Più di un anno e mezzo fa, Gabriele Di Matteo, che possiede un’enciclopedia Treccani in sedici volumi, ha iniziato a ritagliare immagini dai libri e a montarle su piccole tele di lino realizzate a mano. Le immagini selezionate si concentrano su tre aree tematiche: ritratti di scienziate/i, artiste/i, scrittrici/ori, politiche/i e altre figure storiche; animali; formule matematiche. A ciascuna categoria corrisponde uno dei colori primari, applicato alle tele tramite un filtro plastico: blu per i ritratti, giallo per gli animali e rosso per le formule. L’installazione è concepita come una sorta di partitura o testo: lunghe sequenze di queste piccole tele compongono una struttura aperta. In dialogo con esse verrà presentata anche una selezione di opere precedenti dell’artista, caratterizzate da formule inventate o prive di senso. 1+1=0 (1986), ad esempio, è un’opera basata su una formula inventata incentrata sull’idea di azzeramento, proprio come l’intero progetto, in cui gli elementi delle tre categorie vengono azzerati attraverso la cancellazione del loro contesto e del loro orizzonte di significato. Come spiega il curatore Lorenzo Madaro nel suo testo sulla mostra: “Anche questo progetto dedicato all’ Enciclopedia Treccani non è un omaggio elogiativo […]. In un momento in cui la cultura digitale, l’intelligenza artificiale e la distrazione di massa hanno tentato persistentemente di mettere da parte il rapporto epidermico tra il desiderio di sapere tutto e il rapporto con la pagina stampata come territorio in cui appagare questa profonda libidine culturale, un’opera installativa come questa restituisce un corpo a corpo non soltanto tra l’artista e il processo di elaborazione del lavoro, ma anche tra noi osservatori e le immagini stampate, ritagliate e riposizionate con didascalia intrinseca sul muro dello spazio espositivo.”

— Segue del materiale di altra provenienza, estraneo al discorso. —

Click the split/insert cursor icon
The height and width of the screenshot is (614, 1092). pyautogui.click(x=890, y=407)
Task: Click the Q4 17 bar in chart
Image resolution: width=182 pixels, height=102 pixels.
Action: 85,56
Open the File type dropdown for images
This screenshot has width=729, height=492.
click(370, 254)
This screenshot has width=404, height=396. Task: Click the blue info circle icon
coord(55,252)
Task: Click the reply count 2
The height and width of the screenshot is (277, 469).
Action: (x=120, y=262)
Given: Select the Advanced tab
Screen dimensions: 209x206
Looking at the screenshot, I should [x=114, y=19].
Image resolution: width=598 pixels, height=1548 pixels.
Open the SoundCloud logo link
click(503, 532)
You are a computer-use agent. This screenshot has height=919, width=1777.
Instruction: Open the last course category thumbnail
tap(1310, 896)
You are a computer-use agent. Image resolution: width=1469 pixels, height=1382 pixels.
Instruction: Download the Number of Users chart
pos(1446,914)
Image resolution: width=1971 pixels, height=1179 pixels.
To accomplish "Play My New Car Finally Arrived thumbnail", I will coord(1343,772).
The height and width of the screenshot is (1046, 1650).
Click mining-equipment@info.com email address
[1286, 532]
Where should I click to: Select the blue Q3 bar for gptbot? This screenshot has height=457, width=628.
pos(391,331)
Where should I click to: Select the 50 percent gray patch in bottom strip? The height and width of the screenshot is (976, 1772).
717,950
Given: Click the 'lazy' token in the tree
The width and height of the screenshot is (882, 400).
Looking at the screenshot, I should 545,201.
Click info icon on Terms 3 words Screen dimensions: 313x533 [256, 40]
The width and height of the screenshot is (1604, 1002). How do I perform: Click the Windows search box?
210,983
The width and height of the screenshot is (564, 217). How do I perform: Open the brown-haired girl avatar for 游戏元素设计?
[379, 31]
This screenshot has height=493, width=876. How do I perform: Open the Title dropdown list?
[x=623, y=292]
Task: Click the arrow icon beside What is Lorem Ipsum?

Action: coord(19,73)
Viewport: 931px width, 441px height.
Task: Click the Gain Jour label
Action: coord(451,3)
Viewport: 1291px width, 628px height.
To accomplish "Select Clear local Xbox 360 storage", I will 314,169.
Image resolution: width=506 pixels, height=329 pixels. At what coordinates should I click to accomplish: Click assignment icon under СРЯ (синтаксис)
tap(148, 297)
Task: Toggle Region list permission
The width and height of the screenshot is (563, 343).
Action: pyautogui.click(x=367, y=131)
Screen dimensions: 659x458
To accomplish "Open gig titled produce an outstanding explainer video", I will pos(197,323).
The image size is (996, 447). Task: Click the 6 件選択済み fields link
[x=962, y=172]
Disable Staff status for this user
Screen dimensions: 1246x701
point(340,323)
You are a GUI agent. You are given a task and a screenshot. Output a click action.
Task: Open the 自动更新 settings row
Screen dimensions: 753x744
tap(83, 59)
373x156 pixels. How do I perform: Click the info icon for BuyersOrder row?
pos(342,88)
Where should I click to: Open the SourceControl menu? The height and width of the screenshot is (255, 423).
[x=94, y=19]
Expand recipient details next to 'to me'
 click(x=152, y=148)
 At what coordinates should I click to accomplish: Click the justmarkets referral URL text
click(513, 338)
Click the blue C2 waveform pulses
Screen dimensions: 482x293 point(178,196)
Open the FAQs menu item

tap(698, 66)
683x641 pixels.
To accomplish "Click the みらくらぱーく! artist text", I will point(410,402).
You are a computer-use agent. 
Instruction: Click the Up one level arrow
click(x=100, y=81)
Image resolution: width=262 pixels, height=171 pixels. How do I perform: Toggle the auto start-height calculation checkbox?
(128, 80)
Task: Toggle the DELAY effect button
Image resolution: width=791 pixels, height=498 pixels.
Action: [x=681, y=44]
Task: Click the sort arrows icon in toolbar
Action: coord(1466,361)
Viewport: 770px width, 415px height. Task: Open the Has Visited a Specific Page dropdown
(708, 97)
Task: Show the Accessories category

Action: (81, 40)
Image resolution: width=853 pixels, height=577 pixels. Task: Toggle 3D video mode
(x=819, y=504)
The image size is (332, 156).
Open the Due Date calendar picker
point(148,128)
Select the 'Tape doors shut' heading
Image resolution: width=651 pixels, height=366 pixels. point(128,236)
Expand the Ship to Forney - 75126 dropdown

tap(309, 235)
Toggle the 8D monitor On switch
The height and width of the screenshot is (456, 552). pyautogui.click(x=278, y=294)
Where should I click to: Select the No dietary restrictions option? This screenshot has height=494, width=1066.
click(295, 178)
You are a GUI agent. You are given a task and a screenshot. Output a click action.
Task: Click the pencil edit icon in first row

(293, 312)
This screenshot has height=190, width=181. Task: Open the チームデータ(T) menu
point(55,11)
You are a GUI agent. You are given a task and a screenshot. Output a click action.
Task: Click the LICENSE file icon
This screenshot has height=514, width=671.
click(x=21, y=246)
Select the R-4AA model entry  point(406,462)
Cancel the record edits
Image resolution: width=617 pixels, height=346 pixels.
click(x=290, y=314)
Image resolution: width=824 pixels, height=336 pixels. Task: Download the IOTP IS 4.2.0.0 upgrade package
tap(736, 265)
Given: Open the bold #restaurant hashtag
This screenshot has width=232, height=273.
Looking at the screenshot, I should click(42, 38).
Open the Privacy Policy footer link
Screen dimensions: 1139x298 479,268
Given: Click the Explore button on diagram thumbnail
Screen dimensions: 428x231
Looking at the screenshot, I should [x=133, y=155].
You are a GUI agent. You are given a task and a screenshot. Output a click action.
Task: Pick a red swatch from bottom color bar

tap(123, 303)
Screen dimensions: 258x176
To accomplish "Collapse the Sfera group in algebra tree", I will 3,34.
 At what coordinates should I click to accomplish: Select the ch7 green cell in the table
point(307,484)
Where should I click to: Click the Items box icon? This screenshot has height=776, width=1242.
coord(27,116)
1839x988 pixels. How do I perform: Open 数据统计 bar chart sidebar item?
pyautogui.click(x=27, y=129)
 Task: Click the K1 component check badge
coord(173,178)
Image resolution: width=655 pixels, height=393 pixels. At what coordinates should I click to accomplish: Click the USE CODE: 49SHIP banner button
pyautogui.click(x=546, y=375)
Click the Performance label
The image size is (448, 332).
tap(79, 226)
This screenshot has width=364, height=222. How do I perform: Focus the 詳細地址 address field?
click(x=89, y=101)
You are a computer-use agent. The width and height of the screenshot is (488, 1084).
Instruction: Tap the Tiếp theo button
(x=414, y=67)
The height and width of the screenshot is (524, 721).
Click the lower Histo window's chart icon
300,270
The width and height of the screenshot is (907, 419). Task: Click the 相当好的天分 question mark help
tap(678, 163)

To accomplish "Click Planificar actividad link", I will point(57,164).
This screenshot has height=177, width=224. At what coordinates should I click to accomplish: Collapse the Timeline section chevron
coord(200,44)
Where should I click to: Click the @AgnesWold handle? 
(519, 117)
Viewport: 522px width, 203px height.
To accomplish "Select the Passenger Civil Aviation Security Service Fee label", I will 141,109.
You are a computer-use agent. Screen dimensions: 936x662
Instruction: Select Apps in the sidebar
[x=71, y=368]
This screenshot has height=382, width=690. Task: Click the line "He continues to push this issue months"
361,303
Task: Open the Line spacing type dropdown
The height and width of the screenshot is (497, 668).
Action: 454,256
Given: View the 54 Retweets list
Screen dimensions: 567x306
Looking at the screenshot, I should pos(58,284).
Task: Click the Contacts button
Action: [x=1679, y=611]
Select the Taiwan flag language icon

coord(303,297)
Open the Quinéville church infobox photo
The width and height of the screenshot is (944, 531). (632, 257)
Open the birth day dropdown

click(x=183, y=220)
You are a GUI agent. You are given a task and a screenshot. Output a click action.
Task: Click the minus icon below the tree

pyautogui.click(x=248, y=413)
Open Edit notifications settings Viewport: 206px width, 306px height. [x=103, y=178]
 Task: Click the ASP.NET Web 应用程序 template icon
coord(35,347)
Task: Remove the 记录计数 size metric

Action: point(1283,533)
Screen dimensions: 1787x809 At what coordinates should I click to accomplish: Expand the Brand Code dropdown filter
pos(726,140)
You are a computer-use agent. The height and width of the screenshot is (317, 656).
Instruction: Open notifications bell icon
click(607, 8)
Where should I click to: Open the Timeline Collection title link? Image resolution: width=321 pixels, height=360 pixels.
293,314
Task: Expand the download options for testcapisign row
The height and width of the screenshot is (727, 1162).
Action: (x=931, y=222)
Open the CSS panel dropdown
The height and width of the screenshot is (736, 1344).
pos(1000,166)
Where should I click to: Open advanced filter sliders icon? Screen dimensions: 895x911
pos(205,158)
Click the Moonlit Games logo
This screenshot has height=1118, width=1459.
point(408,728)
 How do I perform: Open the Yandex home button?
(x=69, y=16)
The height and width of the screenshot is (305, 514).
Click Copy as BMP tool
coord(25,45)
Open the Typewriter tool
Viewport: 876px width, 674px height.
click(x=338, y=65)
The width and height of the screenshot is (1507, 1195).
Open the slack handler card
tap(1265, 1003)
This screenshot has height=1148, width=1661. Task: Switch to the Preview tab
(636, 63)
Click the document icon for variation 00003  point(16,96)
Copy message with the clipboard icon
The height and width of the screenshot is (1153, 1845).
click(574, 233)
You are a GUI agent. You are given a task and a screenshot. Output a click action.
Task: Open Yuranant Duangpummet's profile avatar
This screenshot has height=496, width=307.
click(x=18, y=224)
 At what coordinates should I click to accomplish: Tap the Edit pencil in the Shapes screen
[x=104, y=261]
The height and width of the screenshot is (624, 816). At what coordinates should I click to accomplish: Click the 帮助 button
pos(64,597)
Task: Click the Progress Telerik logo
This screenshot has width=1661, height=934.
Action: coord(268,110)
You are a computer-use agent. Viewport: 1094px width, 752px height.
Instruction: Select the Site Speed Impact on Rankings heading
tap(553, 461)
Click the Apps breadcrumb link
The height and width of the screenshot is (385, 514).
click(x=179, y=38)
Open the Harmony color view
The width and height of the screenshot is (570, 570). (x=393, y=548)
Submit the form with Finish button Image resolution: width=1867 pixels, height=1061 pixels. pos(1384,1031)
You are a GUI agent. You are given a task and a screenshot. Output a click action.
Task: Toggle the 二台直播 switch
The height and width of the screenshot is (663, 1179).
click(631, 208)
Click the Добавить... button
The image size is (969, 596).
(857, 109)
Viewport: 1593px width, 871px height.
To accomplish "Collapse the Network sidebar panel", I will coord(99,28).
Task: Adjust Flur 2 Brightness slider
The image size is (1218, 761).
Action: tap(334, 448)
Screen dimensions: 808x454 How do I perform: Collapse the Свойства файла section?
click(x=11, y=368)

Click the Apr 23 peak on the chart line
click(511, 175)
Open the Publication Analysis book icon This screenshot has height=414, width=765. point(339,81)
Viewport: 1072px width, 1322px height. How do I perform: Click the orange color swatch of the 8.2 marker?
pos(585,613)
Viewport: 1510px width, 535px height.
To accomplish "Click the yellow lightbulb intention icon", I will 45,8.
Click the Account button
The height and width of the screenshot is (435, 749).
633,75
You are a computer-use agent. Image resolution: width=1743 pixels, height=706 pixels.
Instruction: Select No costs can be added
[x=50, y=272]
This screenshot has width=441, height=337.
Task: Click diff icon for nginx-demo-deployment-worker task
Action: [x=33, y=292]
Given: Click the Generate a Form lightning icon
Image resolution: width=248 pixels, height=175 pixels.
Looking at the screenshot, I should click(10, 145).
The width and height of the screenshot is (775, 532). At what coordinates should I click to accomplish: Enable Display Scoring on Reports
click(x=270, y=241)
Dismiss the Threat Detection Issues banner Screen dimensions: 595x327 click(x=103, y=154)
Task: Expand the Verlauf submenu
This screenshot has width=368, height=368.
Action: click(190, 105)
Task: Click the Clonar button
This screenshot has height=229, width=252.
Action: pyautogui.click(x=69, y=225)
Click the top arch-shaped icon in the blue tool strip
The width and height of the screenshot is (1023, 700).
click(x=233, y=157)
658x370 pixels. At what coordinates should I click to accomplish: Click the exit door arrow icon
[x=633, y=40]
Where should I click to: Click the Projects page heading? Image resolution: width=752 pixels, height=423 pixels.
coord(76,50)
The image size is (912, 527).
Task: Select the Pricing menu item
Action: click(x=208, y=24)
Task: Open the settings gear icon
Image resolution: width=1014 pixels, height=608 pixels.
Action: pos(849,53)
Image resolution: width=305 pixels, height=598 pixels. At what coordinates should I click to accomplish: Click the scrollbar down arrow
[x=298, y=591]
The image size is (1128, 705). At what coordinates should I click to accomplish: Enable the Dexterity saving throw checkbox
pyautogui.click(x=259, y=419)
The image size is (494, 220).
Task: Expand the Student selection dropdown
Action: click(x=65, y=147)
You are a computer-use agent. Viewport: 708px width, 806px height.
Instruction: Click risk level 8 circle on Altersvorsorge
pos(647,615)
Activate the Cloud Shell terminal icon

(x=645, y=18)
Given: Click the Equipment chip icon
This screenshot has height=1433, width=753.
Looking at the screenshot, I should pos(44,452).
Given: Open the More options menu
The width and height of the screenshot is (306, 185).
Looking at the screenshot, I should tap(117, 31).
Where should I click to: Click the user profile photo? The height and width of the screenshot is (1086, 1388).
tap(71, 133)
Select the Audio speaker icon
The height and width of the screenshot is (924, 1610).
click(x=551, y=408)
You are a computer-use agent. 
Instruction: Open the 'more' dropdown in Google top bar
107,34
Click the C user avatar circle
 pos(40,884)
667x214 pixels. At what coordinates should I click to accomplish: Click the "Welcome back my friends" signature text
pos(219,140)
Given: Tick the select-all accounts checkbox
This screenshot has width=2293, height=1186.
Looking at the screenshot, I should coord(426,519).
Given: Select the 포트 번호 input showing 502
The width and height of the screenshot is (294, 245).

D.E.I., presentato per la prima volta presso WIZARD LAB, è un progetto in corso d’opera, in chiara continuità con la ricerca artistica di Di Matteo sui temi della copia, della riproduzione e dell’originalità. Introduce un nuovo livello di complessità rispetto ai lavori precedenti affrontando l’impossibilità di raccogliere tutto il sapere e mostrando come la sua interpretazione e diffusione possano rimanere sempre aperte a nuove letture e scoperte. Attraverso la sua pratica artistica, Di Matteo porta in primo piano questi temi lavorando sulla ricombinazione e immaginando nuovi dialoghi tra elementi disparati e precedentemente disconnessi.